There are in principle no limits to what kind of contents can be included, so it is possible to split your code into two files right in the middle of an expression and glue them together with an appropriate #include. It is just a simple copy/paste operation, and the compiler is none the wiser: when the preprocessor is done, the result will be as if there was only ever one long file to begin with.
In practice, the point is to save you the work of typing or copying the same code into each and every program file (and keeping changes consistent in many places). Thus, in the name of readability, #include is exclusively used for header files ('something.h'), and the information in these files should not include any of the program logic which you want to execute when the program runs (this would result in the same code being compiled in as many places as it is included, costing compilation time and disk space for no good reason).
What should go in a header file is information on data structures, function names (prototypes), global variable names, and anything else which is of interest to make calls to the functions your code defines. In OO terms, the header file should include public information and interfaces.
#define (Macros)
The #define directive lets you define patterns of text which should be
substituted by the preprocessor. The simplest form of this is a static
pattern: after seeing
#define BUFFER_SIZE 65536
the preprocessor will slavishly substitute the text 'BUFFER_SIZE' for the
text '65536'. Symbols defined by these directives are known as
macros, and have a number of uses.
Macros can also be defined with parameters: if the preprocessor sees
#define SUMSQUARES(a,b) ((a)*(a)+(b)*(b))
and subsequently
hypotenuse = sqrt ( SUMSQUARES(x,10) );
the preprocessor substitution will pass
hypotenuse = sqrt ( ((x)*(x)+(10)*(10)) );
on to the compiler. (The compiler will subsequently rewrite the right-hand
side into sqrt(x*x+100)
, but the preprocessor only deals in
text, and not numbers.)
The preprocessor does not require that macro names are in capital letters. This is always used by convention, however, to make the distinction between function calls and macro substitutions obvious in the code.

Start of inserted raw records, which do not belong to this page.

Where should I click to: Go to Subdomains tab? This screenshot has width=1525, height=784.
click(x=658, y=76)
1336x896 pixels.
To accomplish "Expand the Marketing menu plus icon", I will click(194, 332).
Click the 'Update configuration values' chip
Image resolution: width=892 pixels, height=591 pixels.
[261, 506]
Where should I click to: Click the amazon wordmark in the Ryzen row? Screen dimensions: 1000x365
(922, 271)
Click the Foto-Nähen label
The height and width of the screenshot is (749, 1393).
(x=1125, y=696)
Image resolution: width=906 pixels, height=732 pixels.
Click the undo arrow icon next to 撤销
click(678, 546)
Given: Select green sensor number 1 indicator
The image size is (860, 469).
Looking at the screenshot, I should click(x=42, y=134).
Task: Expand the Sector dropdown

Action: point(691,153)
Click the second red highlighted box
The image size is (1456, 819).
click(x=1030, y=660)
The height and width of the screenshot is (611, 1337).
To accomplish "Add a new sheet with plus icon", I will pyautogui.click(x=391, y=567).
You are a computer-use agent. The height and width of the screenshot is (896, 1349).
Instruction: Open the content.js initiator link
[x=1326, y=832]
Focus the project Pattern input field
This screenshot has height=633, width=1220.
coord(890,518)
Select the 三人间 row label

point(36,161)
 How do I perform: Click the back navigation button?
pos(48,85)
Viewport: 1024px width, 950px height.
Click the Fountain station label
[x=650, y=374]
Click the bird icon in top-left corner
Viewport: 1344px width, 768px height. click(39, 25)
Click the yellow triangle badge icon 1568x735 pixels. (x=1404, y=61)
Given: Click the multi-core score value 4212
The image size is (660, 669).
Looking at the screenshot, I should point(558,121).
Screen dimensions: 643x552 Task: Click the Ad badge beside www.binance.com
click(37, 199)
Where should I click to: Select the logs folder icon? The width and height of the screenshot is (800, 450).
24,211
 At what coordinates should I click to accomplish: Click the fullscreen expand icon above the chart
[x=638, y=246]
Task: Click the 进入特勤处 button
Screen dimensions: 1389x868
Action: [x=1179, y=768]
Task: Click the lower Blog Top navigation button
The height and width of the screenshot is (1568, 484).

#ifdef, #ifndef, #else, #endif (Conditional inclusion)
The #ifdef/#else directives make the preprocessor go through the macros which have been #define-d, and check whether a particular one exists. If it does, the appropriate text will be passed to the compiler, otherwise not. (#ifndef is the logical opposite, triggering when a macro is not defined.)
This is most easily illustrated by a simple example:
#ifdef FAHRENHEIT_INPUT
// If input values are on fahrenheit scale, convert them
#define CENTIGRADE(t) ((5.0/9.0)*((t)-32.0))
#else
// If input values are already on celsius scale, leave them alone
#define CENTIGRADE(t) (t)
#endif
If the code following this faithfully applies CENTIGRADE() to each of its input temperature values before calculating anything, it can peacefully do everything on the celsius scale internally. Compiling separate binaries for use with different kinds of input is then simply a matter of compiling a version where FAHRENHEIT_INPUT is defined, and one where it isn't. (There are, of course, a million ways to deal with different input formats - this is just to illustrate #ifdef.)
For the purpose of compiling many versions of the same code, it is not
necessary to compile, enter a #define directive in the code, save, and
recompile. Simple definitions can be made from the command line, using
the -D flag: compiling with
cc -std=gnu99 -o myprog -DFAHRENHEIT_INPUT myprog.c
will mean the same to the preprocessor as putting
#define FAHRENHEIT_INPUT
inside the code. In this case, even though the macro holds no text and
is not used anywhere in the program itself, the fact that it is defined
can be exploited to make the preprocessor generate different code.